Markets breathed a huge sigh of relief on the news. Renewed concerns about Europe's debts have rattled investors worldwide on and off for over two years amid fears they could threaten the global economic recovery.
Following big gains across Asia, European shares opened sharply higher, with Germany's DAX up 2.4 percent and the CAC-40 in France 2.6 percent higher.
Stocks in Italy and Spain were doing particularly well, with Milan's FTSE MIB up 3.2 percent and Madrid's IBEX a hefty 4.1 percent higher.
The euro was also heavily in demand, trading 1.1 percent higher at $1.2571.
The importance of recapitalizing banks directly became evident when Spain asked for ?100 billion for its shaky banks. Under current rules the bailout loan had to be made to the government, which would then lend it on to the banks. But having that debt on the government's books spooked investors, who began demanding higher interest rates for lending money to the government.
The result was rates that would have been unsustainable in the long term. Lending the money directly to the banks would avoid putting that debt on the government's books.
European Council President Herman Van Rompuy called it a "breakthrough that banks can be recapitalized directly."
Analysts remain skeptical about whether the moves will fix Europe's debt crisis, especially as the amount of money available - some 500 billion - to help in the crisis firefighting is dwarfed by the amount of debt across the continent. Italy, alone, has outstanding debt of ?2.4 billion.

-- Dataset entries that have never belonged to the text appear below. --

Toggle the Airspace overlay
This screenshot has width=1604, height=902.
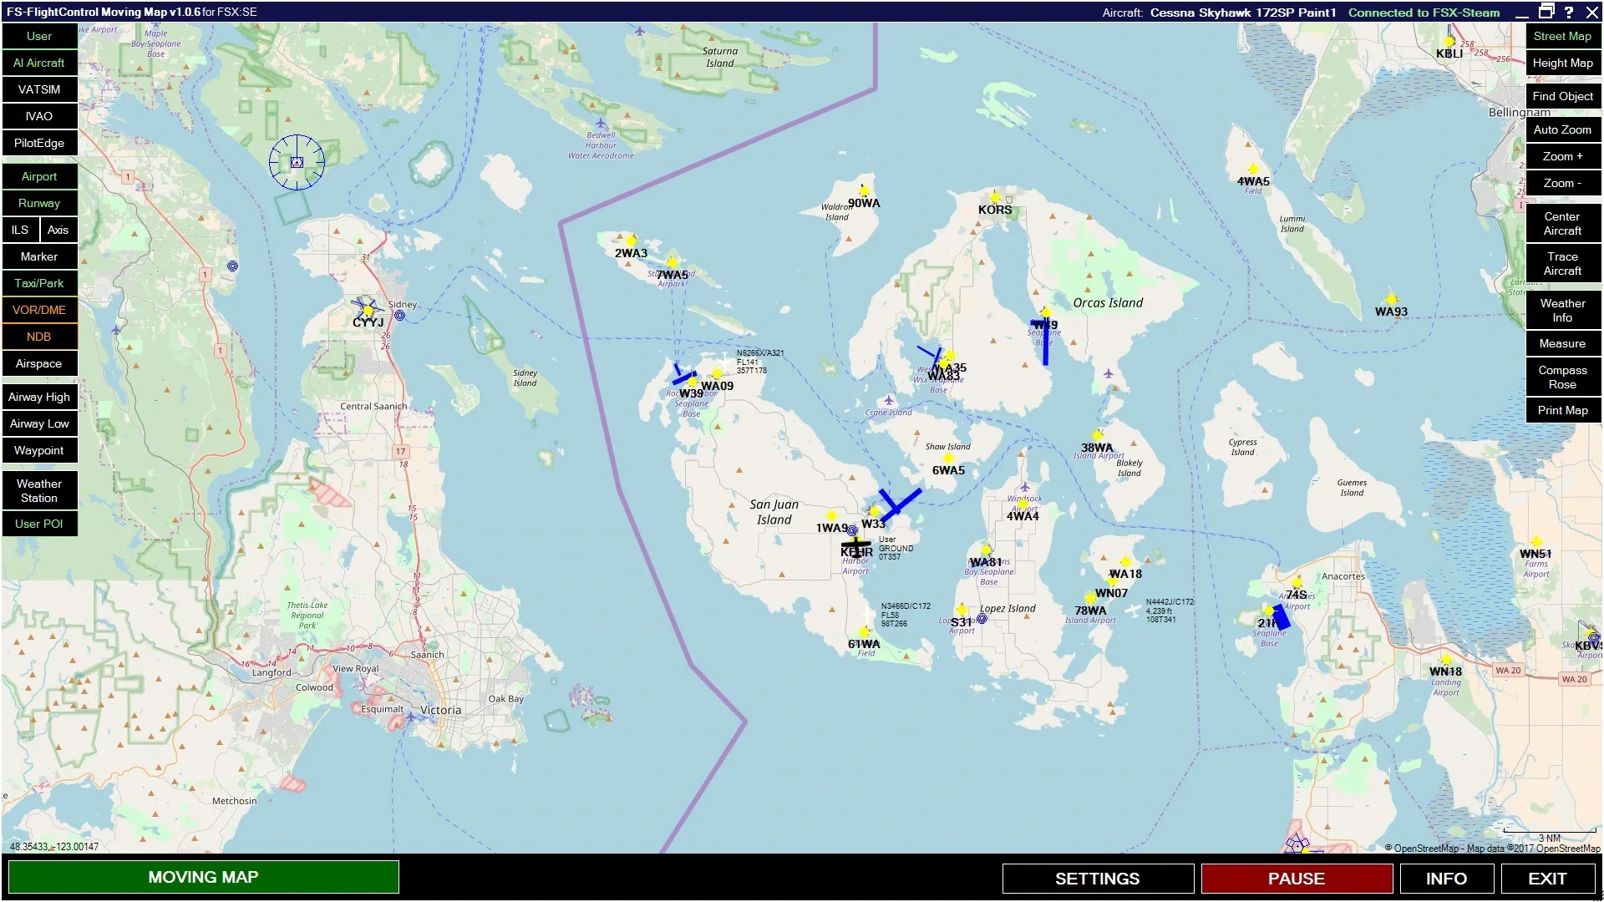coord(39,363)
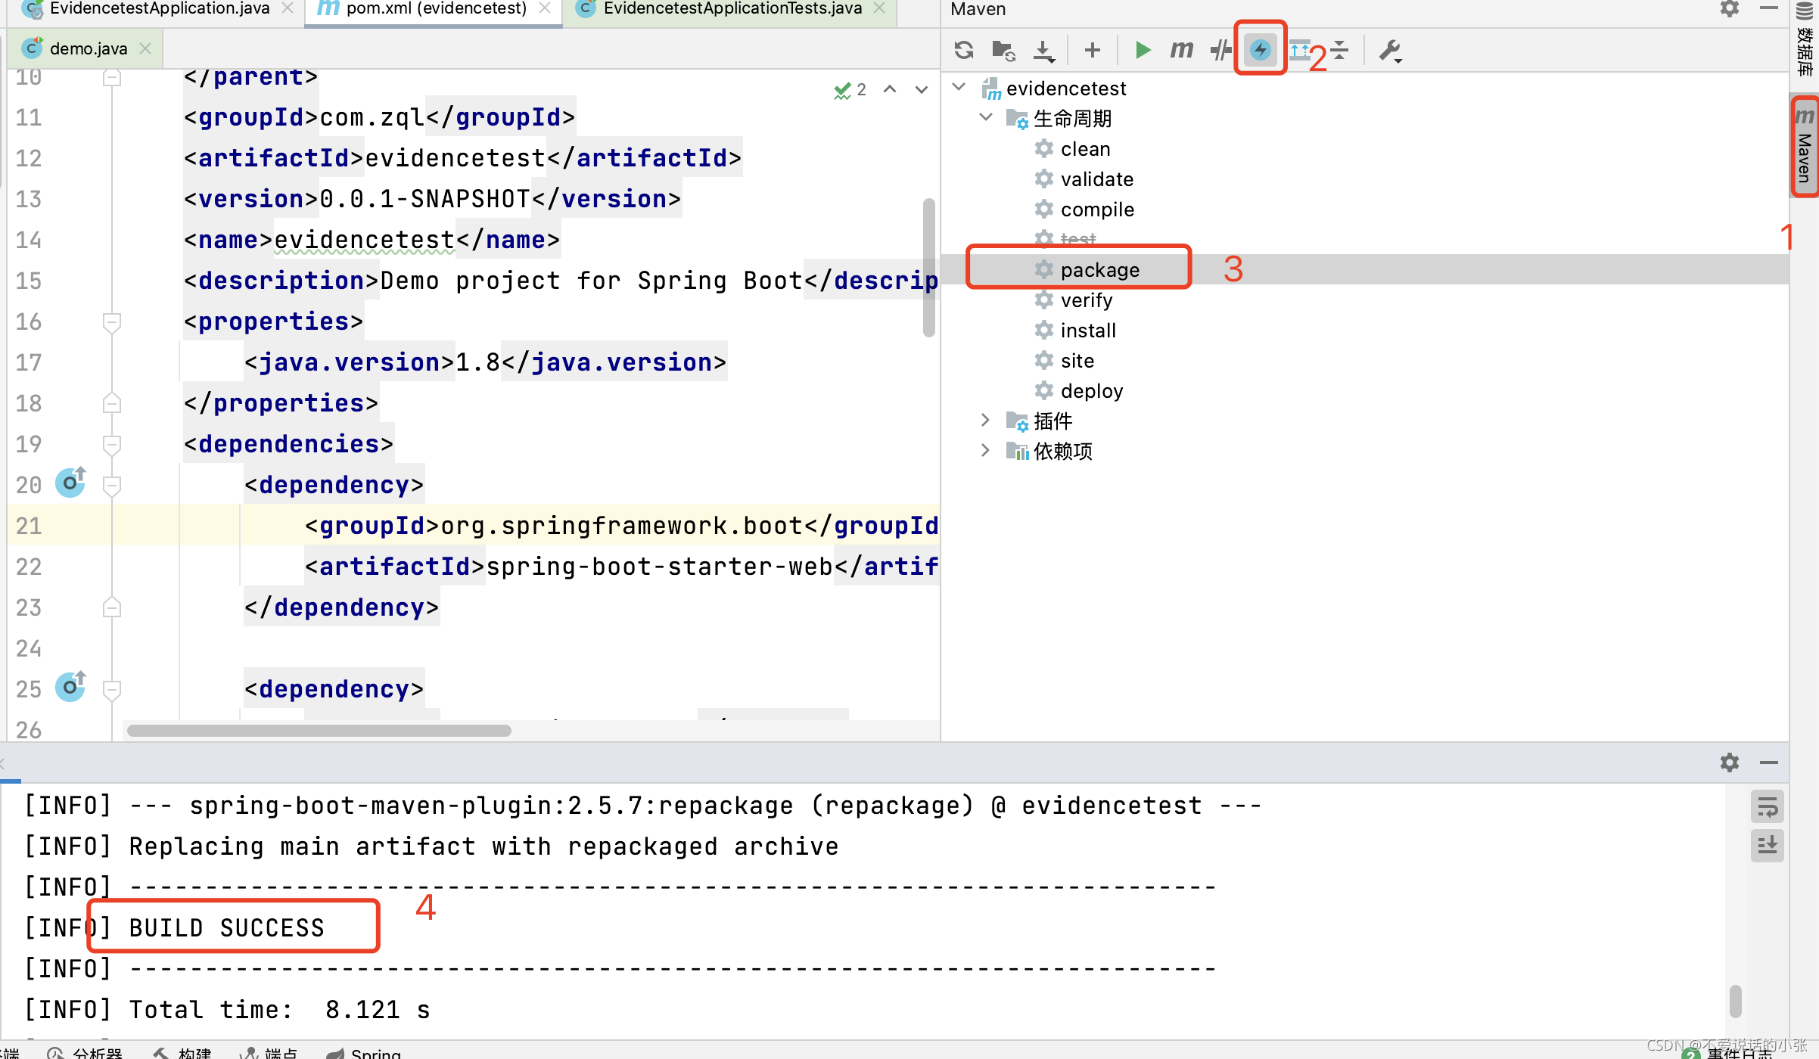Click Collapse All icon in the Maven toolbar

click(x=1340, y=50)
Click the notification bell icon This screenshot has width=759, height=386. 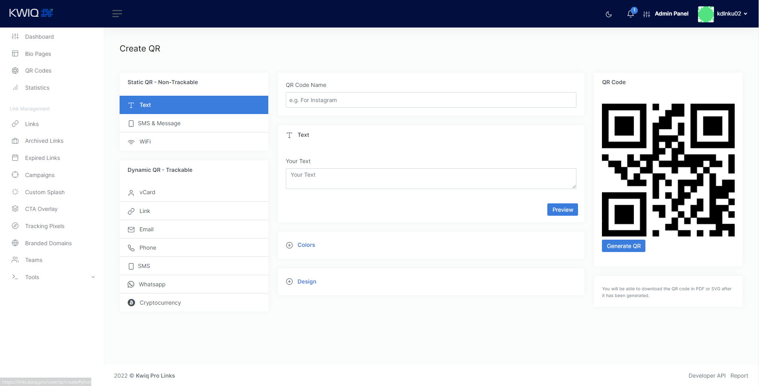click(x=630, y=14)
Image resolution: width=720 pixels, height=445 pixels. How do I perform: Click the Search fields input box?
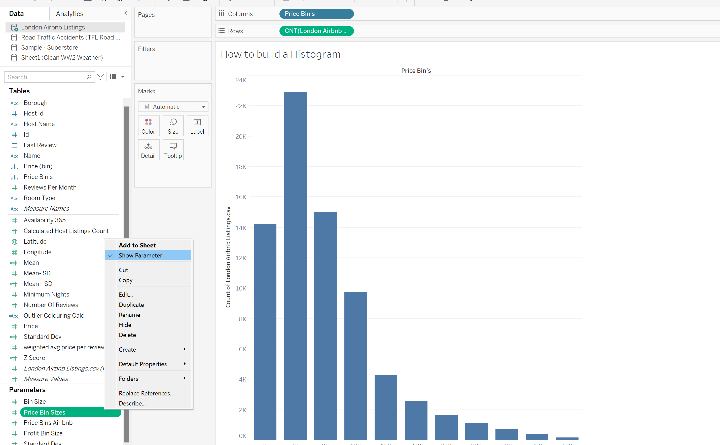[x=46, y=77]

"While there may be some temporary sense of relief that the summit has not descended in to acrimonious discord, what has been thus far agreed is nothing more than sticking plaster," said Marc Ostwald, market strategist at Monument Securities.

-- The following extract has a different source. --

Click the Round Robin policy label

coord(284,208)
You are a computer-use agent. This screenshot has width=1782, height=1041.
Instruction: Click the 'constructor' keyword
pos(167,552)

One aspect that may ease the short-term pressures at leaders is the agreement that those countries that were following budget rules could apply for bailouts that would not come with the stringent conditions that have accompanied previous EU bailouts - a recognition, according to Italian Premier Mario Monti, of the work such countries were already doing in reforming their budgets.
Monti said Italy did not intend to apply for a bailout.

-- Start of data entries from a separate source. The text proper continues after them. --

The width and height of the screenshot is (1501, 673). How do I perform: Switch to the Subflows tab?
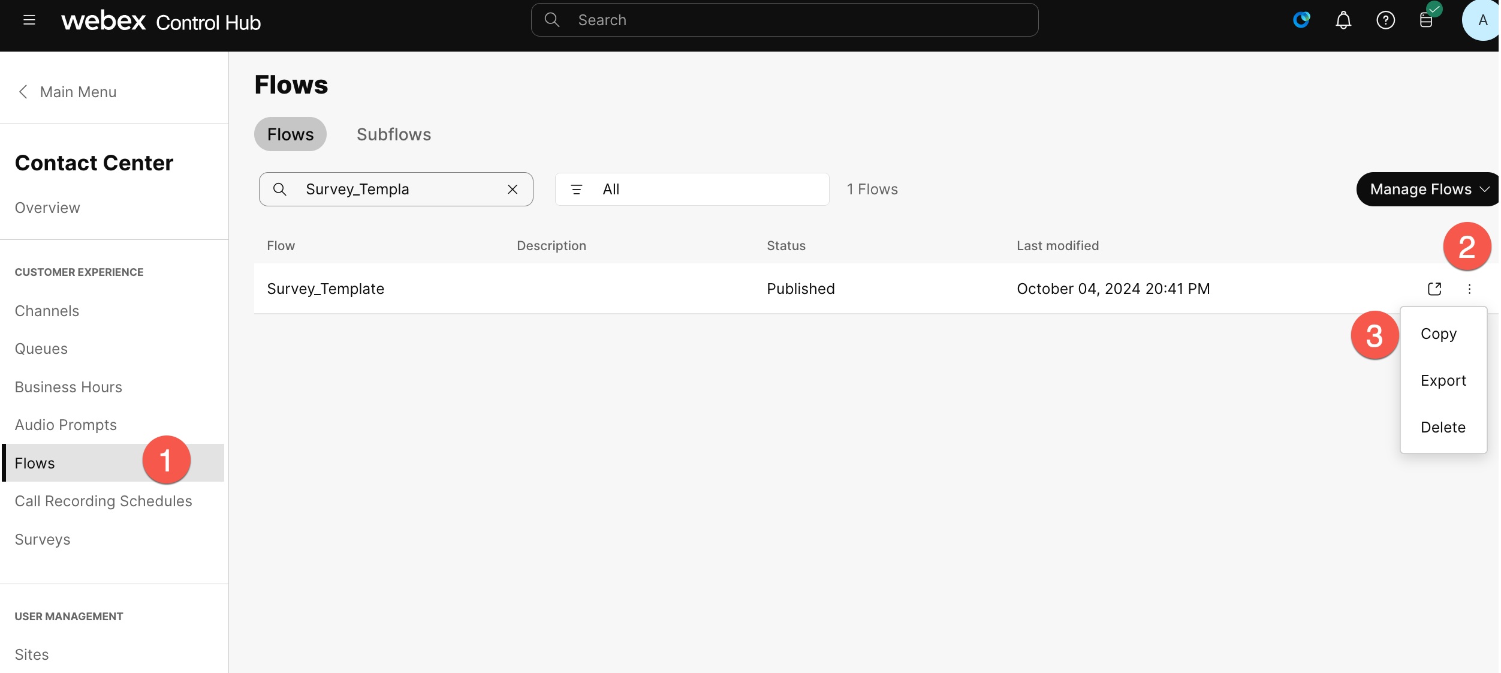click(x=394, y=134)
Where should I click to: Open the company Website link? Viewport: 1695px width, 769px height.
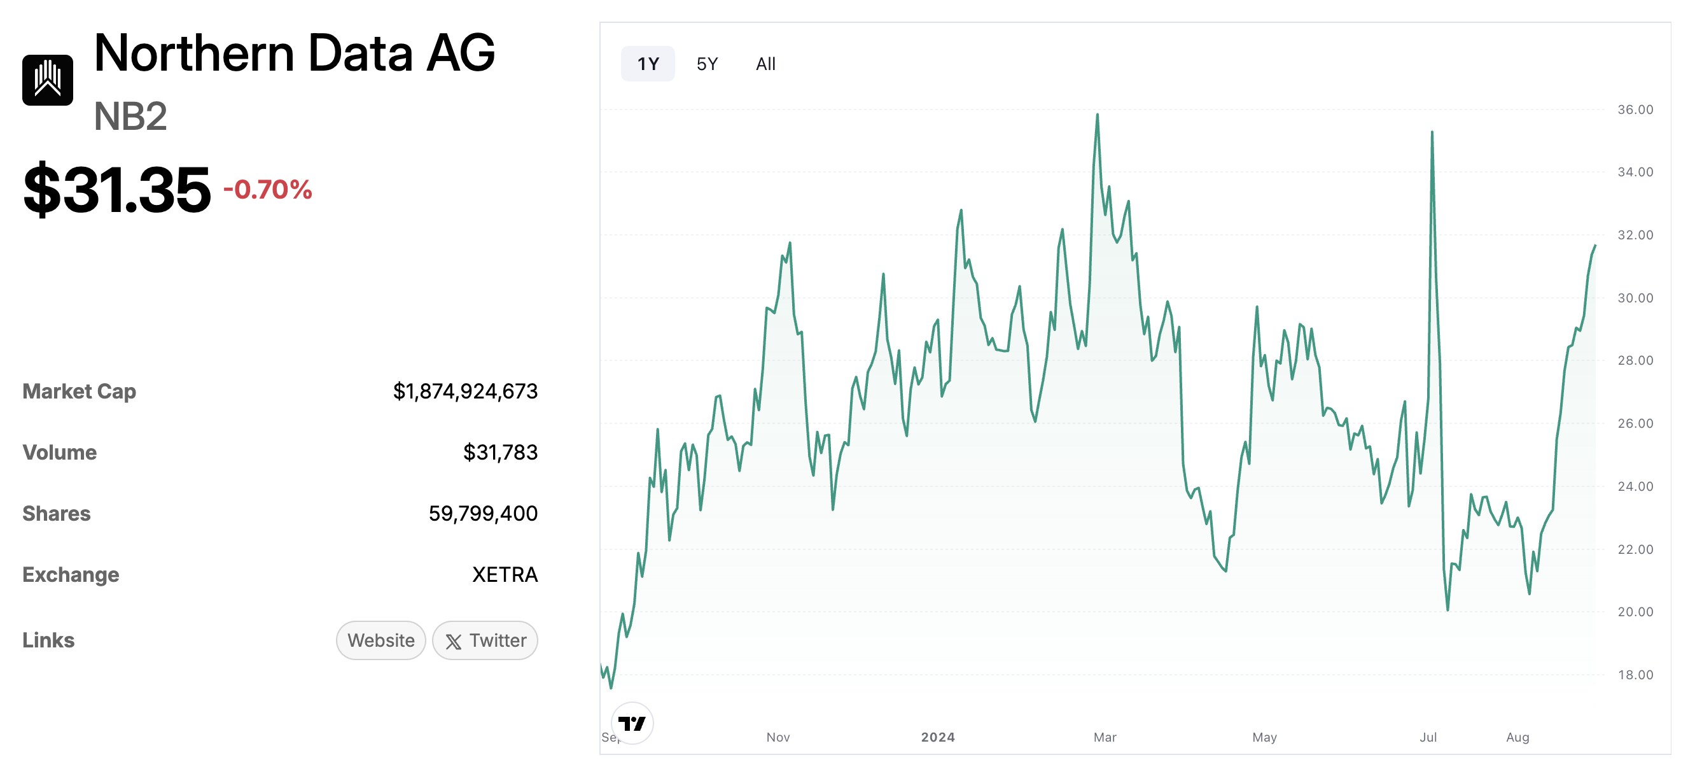click(381, 640)
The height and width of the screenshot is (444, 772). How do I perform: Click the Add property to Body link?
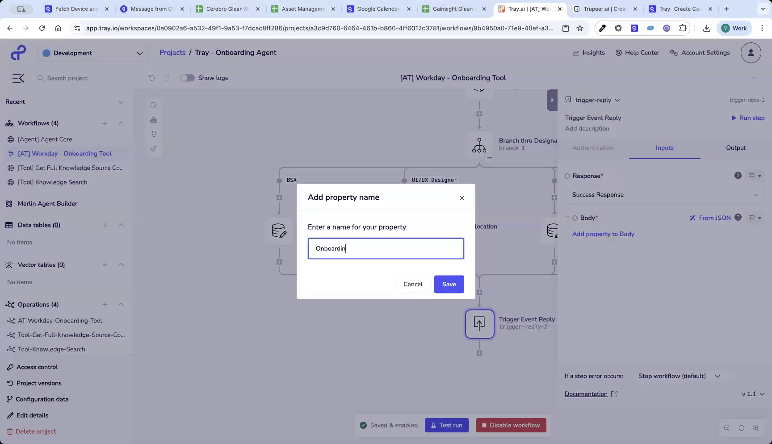tap(603, 234)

Still, Van Rompuy said the bailout agreement was important.
"We are opening the possibilities for countries that are well-behaving to make use of financial stability instruments, the EFSF and ESM, in order to reassure markets and get again some stability around some of the sovereign bonds of our member states," he said, referring to two bailout funds set up by the EU.
Van Rompuy said leaders of the 17-nation eurozone also agreed to a joint banking supervisory body. And he said the leaders of the full 27-member European Union, which includes non-euro countries such as Britain and Poland, agreed to a general long-term plan for a tighter budgetary and political union.
German Chancellor Angela Merkel said she was "very satisfied that we took good decisions on growth." She must defend the deal in front of German parliament later Friday.
The leaders agreed to devote ?120 billion in stimulus to encourage growth and create jobs, though half of it had been previously agreed, and it only includes ?10 billion in actual new commitments. France had pushed for the growth package, arguing that austerity measures imposed to stem Europe's debt crisis were stifling growth and making it worse.
The leaders agreed on "the four building blocks" of a tighter European Union - but said they wouldn't start pinning down details until a report in October. The building blocks were laid out in a sweeping document presented by Van Rompuy and colleagues earlier this week that included sharing debt in the form of jointly issued eurobonds.
Van Rompuy said the report expected in October would be "a specific and time-bound roadmap for the achievement of a genuine economic and monetary union."
"The aim is to make the euro an irreversible project," he said.
He did not say Friday, however, whether the general agreement on the tighter union included any commitment on eurobonds from Germany - which has firmly opposed sharing debt with more profligate countries such as Greece.